E quem vai bancar a antecipação desta utopia? Quem vai assinar a carta de crédito desse mutirão de empreendedorismo? Como transformar nossas instituições de ensino, qualificação técnica, científica e crítica na base que vai amparar o novo tempo de uma economia da sustentabilidade amazônica?
Em lugar de esperar soluções messiânicas, precisamos agir com o protagonismo de quem produz emprego, impostos e riquezas. Beiramos a fronteira da irresponsabilidade se não nos mobilizamos para auditar, e influenciar sua aplicação conforme a legislação. Temos colegiados de composição híbrida que, estranhamente deixaram de funcionar. São conselho representativos da Sociedade e a eles compete a gestão transparente de generosos recursos da indústria para o interesse coletivo.
“E só assim, oferecendo emprego e condições dignas de trabalho, poderemos avançar na economia da Amazônia do Futuro – as bases já estão fincadas – buscando na biodiversidade as soluções farmacológicas, nutricionais e dermocosméticas demandadas pela humanidade.”

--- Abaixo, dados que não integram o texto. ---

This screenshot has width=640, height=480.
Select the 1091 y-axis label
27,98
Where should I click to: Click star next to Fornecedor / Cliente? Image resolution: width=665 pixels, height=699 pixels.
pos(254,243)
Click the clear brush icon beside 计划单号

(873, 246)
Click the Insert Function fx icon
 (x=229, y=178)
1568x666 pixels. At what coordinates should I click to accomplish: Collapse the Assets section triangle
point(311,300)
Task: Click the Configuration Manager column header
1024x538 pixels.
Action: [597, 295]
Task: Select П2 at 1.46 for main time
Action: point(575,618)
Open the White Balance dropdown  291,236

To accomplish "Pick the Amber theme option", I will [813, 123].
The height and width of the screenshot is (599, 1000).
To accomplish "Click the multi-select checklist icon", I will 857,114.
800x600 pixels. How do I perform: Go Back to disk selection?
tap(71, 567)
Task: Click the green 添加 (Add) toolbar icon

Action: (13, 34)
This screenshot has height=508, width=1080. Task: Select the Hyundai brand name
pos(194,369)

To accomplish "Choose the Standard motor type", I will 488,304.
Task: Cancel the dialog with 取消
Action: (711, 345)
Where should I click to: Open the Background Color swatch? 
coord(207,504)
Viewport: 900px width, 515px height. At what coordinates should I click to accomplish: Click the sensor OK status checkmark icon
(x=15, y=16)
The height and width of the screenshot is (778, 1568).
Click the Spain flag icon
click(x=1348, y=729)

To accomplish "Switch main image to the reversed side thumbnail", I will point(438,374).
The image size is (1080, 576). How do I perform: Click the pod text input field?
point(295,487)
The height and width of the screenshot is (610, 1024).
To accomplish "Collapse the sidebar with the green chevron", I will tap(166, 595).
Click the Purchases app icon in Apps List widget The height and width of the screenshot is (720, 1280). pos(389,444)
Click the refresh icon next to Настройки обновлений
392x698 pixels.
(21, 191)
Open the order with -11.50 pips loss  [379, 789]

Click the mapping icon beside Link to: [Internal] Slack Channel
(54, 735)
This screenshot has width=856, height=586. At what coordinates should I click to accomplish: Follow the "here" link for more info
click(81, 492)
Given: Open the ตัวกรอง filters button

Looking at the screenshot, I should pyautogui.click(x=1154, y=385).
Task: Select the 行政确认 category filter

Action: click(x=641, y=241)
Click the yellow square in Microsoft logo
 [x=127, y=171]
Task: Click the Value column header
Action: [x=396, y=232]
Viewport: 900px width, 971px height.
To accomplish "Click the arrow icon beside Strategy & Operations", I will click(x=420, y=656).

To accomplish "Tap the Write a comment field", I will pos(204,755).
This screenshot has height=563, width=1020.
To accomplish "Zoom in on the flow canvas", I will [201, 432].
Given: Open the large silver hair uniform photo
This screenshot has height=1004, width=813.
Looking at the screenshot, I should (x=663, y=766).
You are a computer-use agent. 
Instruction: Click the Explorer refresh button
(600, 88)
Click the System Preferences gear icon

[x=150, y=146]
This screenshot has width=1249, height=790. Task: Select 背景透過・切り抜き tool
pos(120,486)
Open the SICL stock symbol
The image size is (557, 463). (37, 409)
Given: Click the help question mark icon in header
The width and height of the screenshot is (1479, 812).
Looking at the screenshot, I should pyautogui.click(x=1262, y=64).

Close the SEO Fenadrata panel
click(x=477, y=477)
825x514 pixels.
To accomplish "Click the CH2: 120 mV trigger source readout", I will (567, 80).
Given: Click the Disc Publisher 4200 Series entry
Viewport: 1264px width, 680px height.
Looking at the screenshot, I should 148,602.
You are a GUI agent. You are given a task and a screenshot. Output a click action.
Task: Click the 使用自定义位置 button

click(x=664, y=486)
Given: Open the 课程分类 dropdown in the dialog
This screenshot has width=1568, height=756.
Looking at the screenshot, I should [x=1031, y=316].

Essa compensação tributária é uma política do Estado Brasileiro de desenvolvimento regional e proteção florestal. E se nós nos destacamos no ranking nacional é porque, em lugar de difamar parceiros, trabalhamos intensamente e de olho na proteção florestal. E nosso trabalho repercute na conservação ambiental do Estado do Amazonas, onde o Polo Industrial de Manaus responde por 500 mil empregos, entre os diretos e indiretos que o IBGE e a RAIS contabilizam.